In agentic coding workflows, secrets are everywhere. An AI agent may need API tokens to access services, SSH keys to interact with repositories, or database credentials to run queries. How these secrets are stored, transmitted, and scoped directly affects the security of the whole system.
Problem
Software needs secrets to function: to authenticate with databases, call APIs, sign tokens, and encrypt data. But secrets are dangerous precisely because they’re powerful. A leaked database password gives an attacker the same access as your application. A committed API key gives anyone who reads the repository full access to the associated service. How do you give your software the secrets it needs without creating unacceptable risk?
Forces
- Secrets must be accessible to the software that needs them, but inaccessible to everyone else.
- Developers need secrets during development, which creates pressure to store them in convenient but insecure places.
- Secrets in version control are nearly impossible to fully remove. Git history is persistent.
- Rotating secrets is disruptive but necessary; long-lived secrets accumulate risk over time.

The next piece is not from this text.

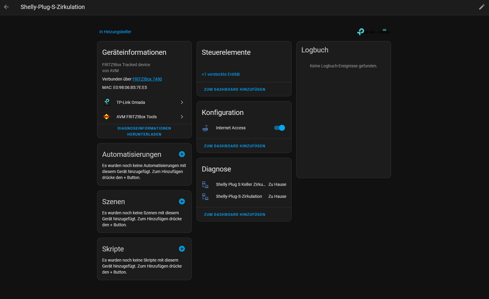The image size is (489, 299).
Task: Open the Shelly-Plug-S-Zirkulation diagnose entity
Action: click(239, 196)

- AI agents need credentials to operate, but granting agents access to secrets introduces a new threat vector.
Solution
Follow a set of non-negotiable practices:
Never store secrets in source code or version control. Use environment variables, secret management services (like HashiCorp Vault, AWS Secrets Manager, or 1Password), or encrypted configuration files. If a secret is accidentally committed, rotate it immediately. Don’t just delete the commit, because the secret remains in git history.
Minimize secret lifetime. Short-lived tokens (minutes to hours) are safer than long-lived ones (months to never-expiring). Use token refresh mechanisms where possible. Rotate long-lived secrets on a regular schedule.
Scope secrets narrowly. An API key should grant only the permissions needed for its intended use, following least privilege. Don’t reuse the same secret across multiple environments or services.
Control access to secrets. Not every developer needs access to production credentials. Use role-based access to secret stores. Log who accesses which secrets and when.
Handle secrets carefully in agentic workflows. When an AI agent needs a secret, provide it through a secure mechanism (environment variables, a secrets API) rather than pasting it into a prompt. Be aware that agent conversation logs may be stored. Secrets included in prompts may end up in logs you don’t control.
How It Plays Out
A developer hardcodes a database connection string in a configuration file and commits it to a private repository. Months later, the repository is made public as part of an open-source initiative. The connection string is now exposed in the git history. An automated scanner finds it within hours. The database must be taken offline, the password rotated, and all services redeployed. Using a secrets manager from the start would have avoided the entire incident.
A developer sets up an AI agent to interact with a cloud provider. Instead of passing the cloud credentials in the prompt, they configure the agent’s environment with a scoped, short-lived session token loaded from a secrets manager. The agent can do its job, but the credentials aren’t visible in the conversation log, and the token expires after an hour.
If you paste a secret into a conversation with an AI agent, assume that secret is compromised. Conversation logs may be stored, cached, or used for training. Use environment variables or tool-based secret injection instead.
“Move the database connection string out of the config file and into a secrets manager. Load it from an environment variable at runtime. Make sure the old hardcoded value is removed from the git history.”
Consequences
Good secret management reduces the impact of accidental exposure. Scoped, short-lived secrets limit what an attacker can do even if they obtain a credential. Centralized secret stores provide audit trails and make rotation manageable.
The costs include operational complexity (managing a secret store, configuring environments, handling rotation), developer friction (secrets aren’t as convenient as hardcoded values), and the risk of lockouts if the secret management system itself fails. But these costs are far smaller than the cost of a breach caused by leaked credentials.
Related Patterns
- Enables: Authentication. Secrets are the raw material of authentication.
- Depends on: Least Privilege. Secrets should be scoped to minimum necessary access.
- Uses: Trust Boundary. Secrets must not leak across trust boundaries.
- Contrasts with: Attack Surface. Exposed secrets enlarge the effective attack surface.